Hacker News new | ask | show | jobs
by bkanber 3031 days ago
> How did you figure out what features would be useful?

There are various feature engineering and feature extraction techniques. Filter methods, wrapper methods, and embedded methods. Principle component analysis, autoencoding, variance analysis, linear discriminant analysis, Gini index, genetic algorithms, etc -- the feature selection process will depend on the dataset, the problem domain, the analysis algorithm you ultimately use, etc.

> How did you figure out what algorithm(s) are appropriate?

Also depends on the problem domain. Discrete or continuous data? Categorical features, numeric features, features as bitmasks. Do you need a probabilistic outcome? Etc.

Generally you start with the easiest algorithms in your toolbox to see how viable they are. For a classification task I'll almost always start with a naive Bayes classifier (if the data allows) and/or a random forest and see how they perform. If the problem domain is highly non-linear you might start with a support vector or kernel method. Neural network is a last resort for me, as I find most classification problems can be solved to a high accuracy much more simply.

> how and why did you massage the data in a specific way?

This relates back to #1 -- you should only massage data based on what your feature engineering tells you to do. Sometimes you might want to remove outliers or clean up the training data, but only if the outliers really should be removed from consideration entirely.

1 comments

Thanks for the response!

> There are various feature engineering and feature extraction techniques.
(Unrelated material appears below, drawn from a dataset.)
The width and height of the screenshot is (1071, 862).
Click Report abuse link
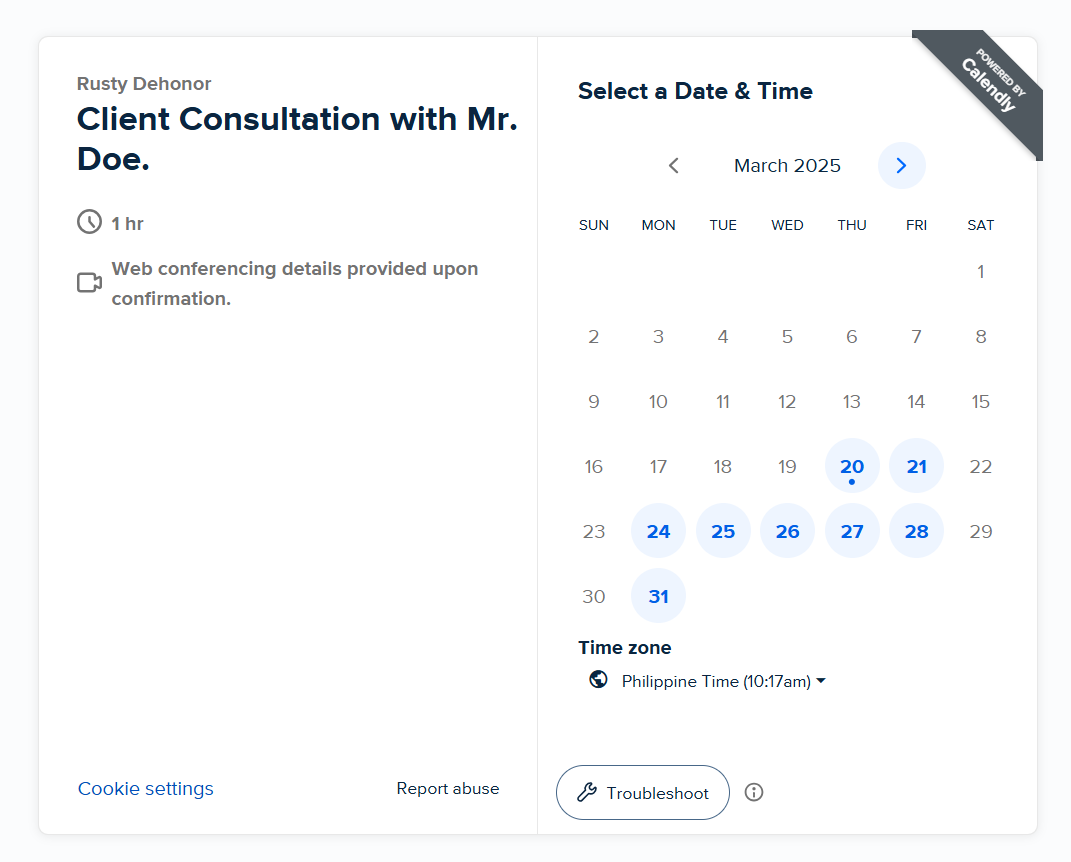tap(448, 788)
Filter methods, wrapper methods, and embedded methods. Principle component analysis, autoencoding, variance analysis, linear discriminant analysis, Gini index, genetic algorithms, etc -- the feature selection process will depend on the dataset, the problem domain, the analysis algorithm you ultimately use, etc.
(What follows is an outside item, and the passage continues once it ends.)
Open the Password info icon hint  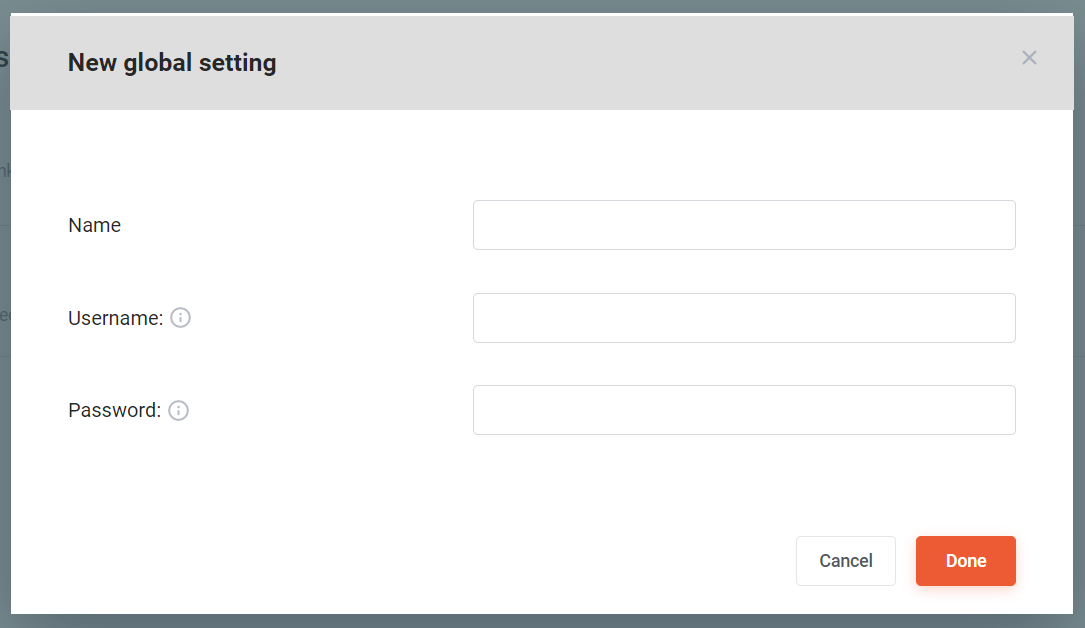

Obviously thats a big toolbox and Im sure it takes time to develop an intuitive understanding for all these techniques. What I hope for is some sort guidebook on what to look for when I stumble across problems. So lets say you try out an algorithm and your accuracy(or whatever evaluation criteria you might have) is low. How do you figure out if thats due to the algorithm, or is it due to (or due to the lack of) feature selection?
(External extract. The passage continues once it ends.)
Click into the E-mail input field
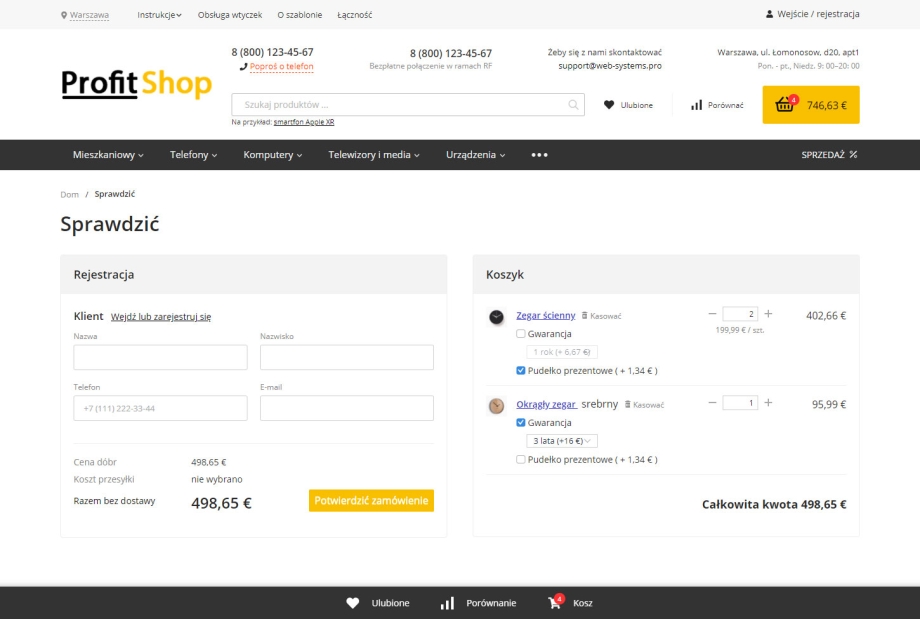 coord(346,408)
An analogy that might be useful is, when I see my database queries are slow, I can use EXPLAIN to guide what knobs to tune. Obviously it requires understanding what indexes are, what a full table scan is etc. etc. but the EXPLAIN plan provides a guidebook of sorts.

Every problem is different, so the only advice I can give is: research research research! Do the hard work up-front; figure out how to describe your problem in a mathematical sense, and identify the right tools to use for the shape of your input, output and problem dimensions. What's the distribution of each dimension. Are the relationships linear, nonlinear, clustered, dispersed, logarithmic, etc. Once you know those things, you're able to narrow in on the right tools and analyses to use.